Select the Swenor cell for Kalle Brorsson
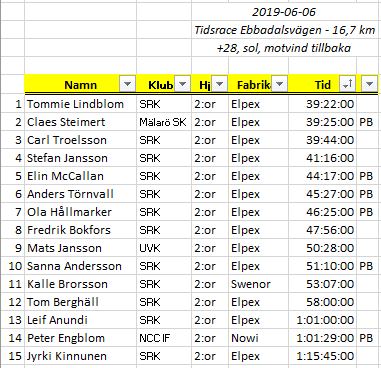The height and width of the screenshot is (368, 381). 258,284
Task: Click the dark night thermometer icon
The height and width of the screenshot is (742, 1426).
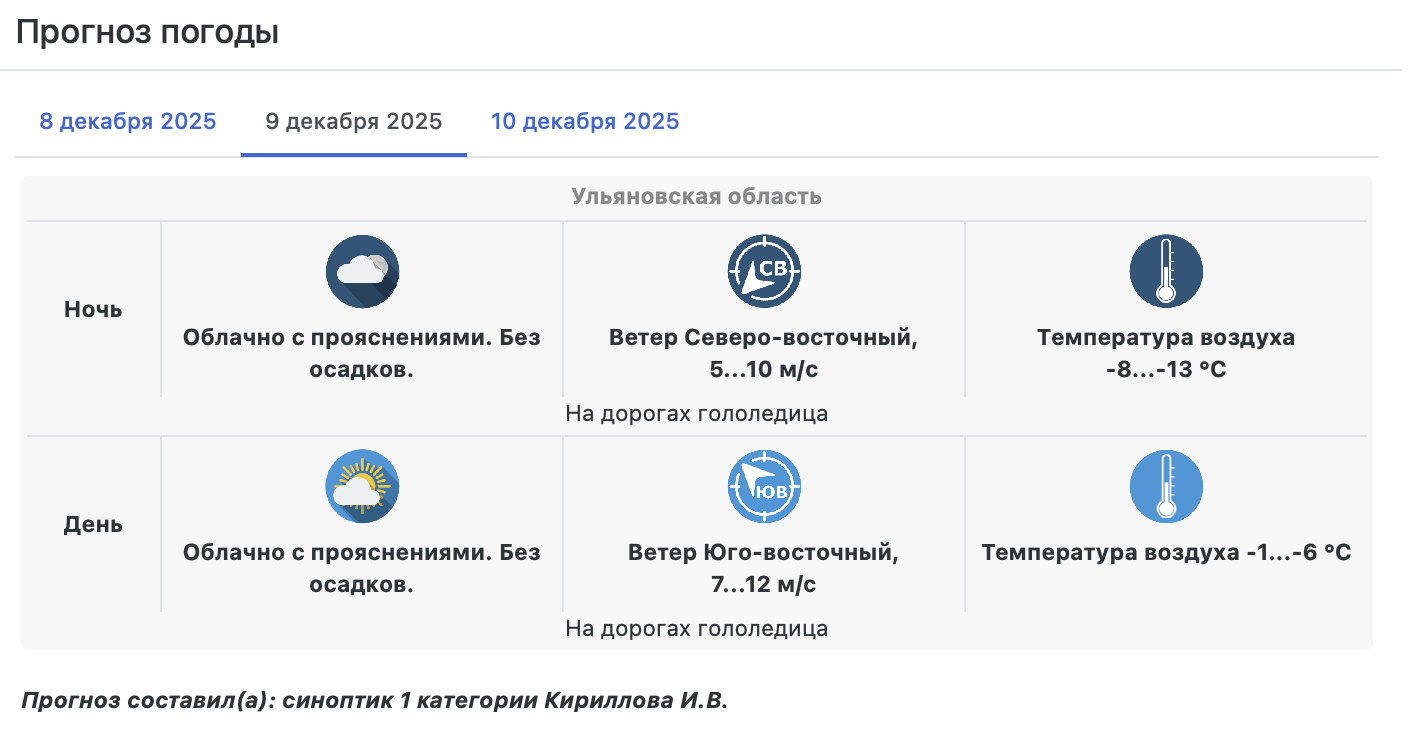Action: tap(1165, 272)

--- Problem to work on ---
Could you return the whole listing exactly, with every picture removed?

--- Solution ---
Select the Swenor cell for Kalle Brorsson
The height and width of the screenshot is (368, 381). 258,284
Task: Click the dark night thermometer icon
The height and width of the screenshot is (742, 1426).
Action: tap(1165, 272)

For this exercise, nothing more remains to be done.